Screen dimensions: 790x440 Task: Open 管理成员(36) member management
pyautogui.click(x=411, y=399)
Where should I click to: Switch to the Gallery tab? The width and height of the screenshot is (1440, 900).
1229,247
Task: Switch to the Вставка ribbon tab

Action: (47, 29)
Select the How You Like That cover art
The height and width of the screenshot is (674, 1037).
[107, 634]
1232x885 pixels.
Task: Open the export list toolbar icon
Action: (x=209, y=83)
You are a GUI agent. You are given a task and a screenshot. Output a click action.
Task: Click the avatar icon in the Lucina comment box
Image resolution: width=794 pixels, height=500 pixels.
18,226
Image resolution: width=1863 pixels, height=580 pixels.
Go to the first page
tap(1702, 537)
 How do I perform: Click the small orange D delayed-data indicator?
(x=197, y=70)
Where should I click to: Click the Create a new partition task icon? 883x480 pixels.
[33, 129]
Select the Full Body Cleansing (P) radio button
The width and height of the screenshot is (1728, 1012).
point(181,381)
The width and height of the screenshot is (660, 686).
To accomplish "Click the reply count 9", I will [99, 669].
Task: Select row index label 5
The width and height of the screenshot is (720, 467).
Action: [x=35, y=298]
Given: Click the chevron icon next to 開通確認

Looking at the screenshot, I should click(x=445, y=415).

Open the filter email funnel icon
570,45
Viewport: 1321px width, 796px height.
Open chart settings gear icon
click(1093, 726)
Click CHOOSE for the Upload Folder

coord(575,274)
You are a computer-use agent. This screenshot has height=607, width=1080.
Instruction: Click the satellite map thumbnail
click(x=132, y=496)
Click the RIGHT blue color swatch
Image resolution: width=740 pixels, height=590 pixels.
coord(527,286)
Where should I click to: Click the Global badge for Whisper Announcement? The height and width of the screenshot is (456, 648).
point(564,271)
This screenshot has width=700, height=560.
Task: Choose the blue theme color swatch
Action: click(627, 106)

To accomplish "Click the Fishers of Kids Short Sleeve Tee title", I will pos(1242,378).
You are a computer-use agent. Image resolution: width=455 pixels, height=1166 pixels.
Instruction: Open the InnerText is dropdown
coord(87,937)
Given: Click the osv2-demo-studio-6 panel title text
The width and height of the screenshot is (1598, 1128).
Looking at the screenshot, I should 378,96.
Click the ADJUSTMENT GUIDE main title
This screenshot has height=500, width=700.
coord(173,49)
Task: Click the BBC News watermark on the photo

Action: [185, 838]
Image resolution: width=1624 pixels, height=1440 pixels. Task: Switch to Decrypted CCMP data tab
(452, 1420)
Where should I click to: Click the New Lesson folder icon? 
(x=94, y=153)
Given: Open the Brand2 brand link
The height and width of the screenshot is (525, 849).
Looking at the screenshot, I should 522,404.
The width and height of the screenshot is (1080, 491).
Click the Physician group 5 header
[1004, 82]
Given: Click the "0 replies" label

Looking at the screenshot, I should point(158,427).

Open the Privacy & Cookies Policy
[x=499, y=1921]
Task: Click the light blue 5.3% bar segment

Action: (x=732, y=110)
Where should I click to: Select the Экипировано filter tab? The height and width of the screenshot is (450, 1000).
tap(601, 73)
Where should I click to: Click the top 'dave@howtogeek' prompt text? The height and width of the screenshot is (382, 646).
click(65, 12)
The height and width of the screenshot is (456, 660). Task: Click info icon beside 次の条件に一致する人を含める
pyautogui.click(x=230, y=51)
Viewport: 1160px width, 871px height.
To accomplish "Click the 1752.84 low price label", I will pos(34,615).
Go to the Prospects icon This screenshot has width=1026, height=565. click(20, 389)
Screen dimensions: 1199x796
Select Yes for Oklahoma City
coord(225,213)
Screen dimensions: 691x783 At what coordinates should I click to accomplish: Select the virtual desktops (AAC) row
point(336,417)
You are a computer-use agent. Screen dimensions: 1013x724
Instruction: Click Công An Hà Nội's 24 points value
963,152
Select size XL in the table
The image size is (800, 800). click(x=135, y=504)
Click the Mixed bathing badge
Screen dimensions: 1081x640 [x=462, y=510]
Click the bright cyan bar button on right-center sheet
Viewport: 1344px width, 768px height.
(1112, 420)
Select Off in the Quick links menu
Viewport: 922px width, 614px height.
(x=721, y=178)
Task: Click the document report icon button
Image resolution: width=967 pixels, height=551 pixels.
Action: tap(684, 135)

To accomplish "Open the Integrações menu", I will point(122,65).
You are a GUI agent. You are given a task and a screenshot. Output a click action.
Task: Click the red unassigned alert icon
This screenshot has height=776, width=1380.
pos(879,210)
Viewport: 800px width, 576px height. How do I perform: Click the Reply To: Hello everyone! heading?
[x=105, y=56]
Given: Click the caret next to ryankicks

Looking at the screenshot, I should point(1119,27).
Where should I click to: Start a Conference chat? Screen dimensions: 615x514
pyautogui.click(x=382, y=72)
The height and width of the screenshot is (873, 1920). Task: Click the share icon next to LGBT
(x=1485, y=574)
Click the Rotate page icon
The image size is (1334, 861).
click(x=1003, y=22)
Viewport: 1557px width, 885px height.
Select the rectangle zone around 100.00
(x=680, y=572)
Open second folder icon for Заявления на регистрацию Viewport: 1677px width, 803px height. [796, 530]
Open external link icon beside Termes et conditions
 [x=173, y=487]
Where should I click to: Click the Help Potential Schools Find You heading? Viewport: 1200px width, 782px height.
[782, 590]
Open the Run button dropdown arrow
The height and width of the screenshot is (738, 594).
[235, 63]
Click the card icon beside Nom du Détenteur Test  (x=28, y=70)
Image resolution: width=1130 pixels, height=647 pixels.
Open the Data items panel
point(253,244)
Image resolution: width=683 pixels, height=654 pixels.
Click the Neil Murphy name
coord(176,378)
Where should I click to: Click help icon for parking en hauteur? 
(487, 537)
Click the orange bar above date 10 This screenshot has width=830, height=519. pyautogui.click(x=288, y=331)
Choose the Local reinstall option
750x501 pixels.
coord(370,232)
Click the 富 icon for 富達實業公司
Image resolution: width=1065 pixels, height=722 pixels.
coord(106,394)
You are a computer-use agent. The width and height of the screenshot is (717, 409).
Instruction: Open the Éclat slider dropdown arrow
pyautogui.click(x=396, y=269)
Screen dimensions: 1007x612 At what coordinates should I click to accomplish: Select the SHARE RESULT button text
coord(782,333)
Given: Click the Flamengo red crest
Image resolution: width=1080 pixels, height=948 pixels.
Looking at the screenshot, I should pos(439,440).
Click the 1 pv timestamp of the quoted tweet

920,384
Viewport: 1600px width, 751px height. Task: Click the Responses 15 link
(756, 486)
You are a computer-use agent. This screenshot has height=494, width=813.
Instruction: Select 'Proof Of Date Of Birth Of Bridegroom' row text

What is needed: Proceeding from the line containing "has height=607, width=1080." through the line containing "Screen dimensions: 1199x796", transcribe the lines above exactly, both end lines included.

Answer box:
You are a computer-use agent. This screenshot has height=607, width=1080.
Instruction: Click the satellite map thumbnail
click(x=132, y=496)
Click the RIGHT blue color swatch
Image resolution: width=740 pixels, height=590 pixels.
coord(527,286)
Where should I click to: Click the Global badge for Whisper Announcement? The height and width of the screenshot is (456, 648).
point(564,271)
This screenshot has width=700, height=560.
Task: Choose the blue theme color swatch
Action: click(627, 106)

To accomplish "Click the Fishers of Kids Short Sleeve Tee title", I will pos(1242,378).
You are a computer-use agent. Image resolution: width=455 pixels, height=1166 pixels.
Instruction: Open the InnerText is dropdown
coord(87,937)
Given: Click the osv2-demo-studio-6 panel title text
The width and height of the screenshot is (1598, 1128).
Looking at the screenshot, I should 378,96.
Click the ADJUSTMENT GUIDE main title
This screenshot has height=500, width=700.
coord(173,49)
Task: Click the BBC News watermark on the photo

Action: [185, 838]
Image resolution: width=1624 pixels, height=1440 pixels. Task: Switch to Decrypted CCMP data tab
(452, 1420)
Where should I click to: Click the New Lesson folder icon? 
(x=94, y=153)
Given: Open the Brand2 brand link
The height and width of the screenshot is (525, 849).
Looking at the screenshot, I should 522,404.
The width and height of the screenshot is (1080, 491).
Click the Physician group 5 header
[1004, 82]
Given: Click the "0 replies" label

Looking at the screenshot, I should point(158,427).

Open the Privacy & Cookies Policy
[x=499, y=1921]
Task: Click the light blue 5.3% bar segment

Action: (x=732, y=110)
Where should I click to: Select the Экипировано filter tab? The height and width of the screenshot is (450, 1000).
tap(601, 73)
Where should I click to: Click the top 'dave@howtogeek' prompt text? The height and width of the screenshot is (382, 646).
click(65, 12)
The height and width of the screenshot is (456, 660). Task: Click info icon beside 次の条件に一致する人を含める
pyautogui.click(x=230, y=51)
Viewport: 1160px width, 871px height.
To accomplish "Click the 1752.84 low price label", I will pos(34,615).
Go to the Prospects icon This screenshot has width=1026, height=565. click(20, 389)
Screen dimensions: 1199x796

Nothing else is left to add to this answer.